The Keanu Reeves serial killer The Watcher, in its second week, topped an enervated box office with an estimated $5.7 million, while Bait nipped at its heels with $5.5 million. Warner Bros.' Dan Fellman, commenting on Bait's performance, said, "This has been a tough weekend with the Olympics. I think the Olympics did take attention away … there's no question about it."
Not since January 1997 — when another sporting event, Super Bowl XXXI, kept folks out of theaters — have we seen a worse weekend performance. (The No. 1 movie that dismal week?

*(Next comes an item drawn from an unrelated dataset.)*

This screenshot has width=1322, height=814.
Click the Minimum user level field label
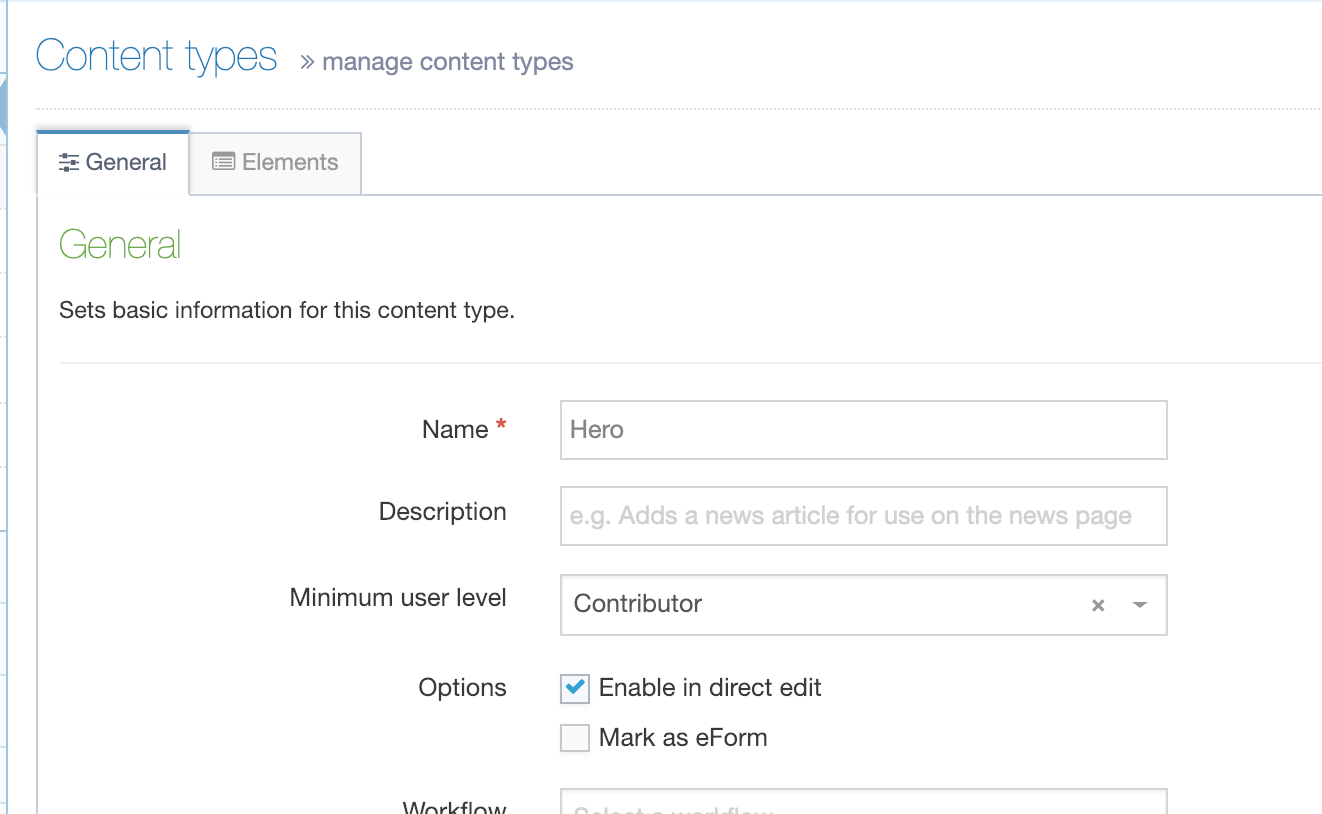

Director Cameron Crowe's Jerry Maguire, which had opened six weeks prior.)
Almost Famous Only Bright SpotSpeaking of Cameron Crowe, the rock and roll opus Almost Famous, his first film since Jerry Maguire, proved to be the only bright spot in the weekend Top 10. Playing on only 131 screens, the film, which stars Billy Crudup, Frances McDormand, Kate Hudson, and Jason Lee, averaged a whopping $17,557 per screen, for a No. 8 ranking.
DreamWorks plans to open the critically acclaimed Famous slowly, as it did with its Oscar-sweeping American Beauty last year. Almost Famous is already one of the best-reviewed movies of the year, and Oscar talk is beginning for the nostalgic, autobiographical film by former rock journalist Crowe.
Duets' Dull DebutGwyneth Paltrow's karaoke drama, Duets, directed by her father, Bruce Paltrow, opened in ninth place with $2 million. And Crime + Punishment in Suburbia, the Cliff's Notes-meets-MTV take on the classic existential tale by Dostoevsky, opened out of the Top 10 with a mere $10,000 from five screens.
Scary Movie, Beneath Rise AgainTaking advantage of the weakened theater offerings, Miramax pushed Scary Movie onto 1,997 theaters, compared with 373 sites last week. The move paid off for the horror movie spoof, which rose from No. 34 to tie with Duets for ninth place.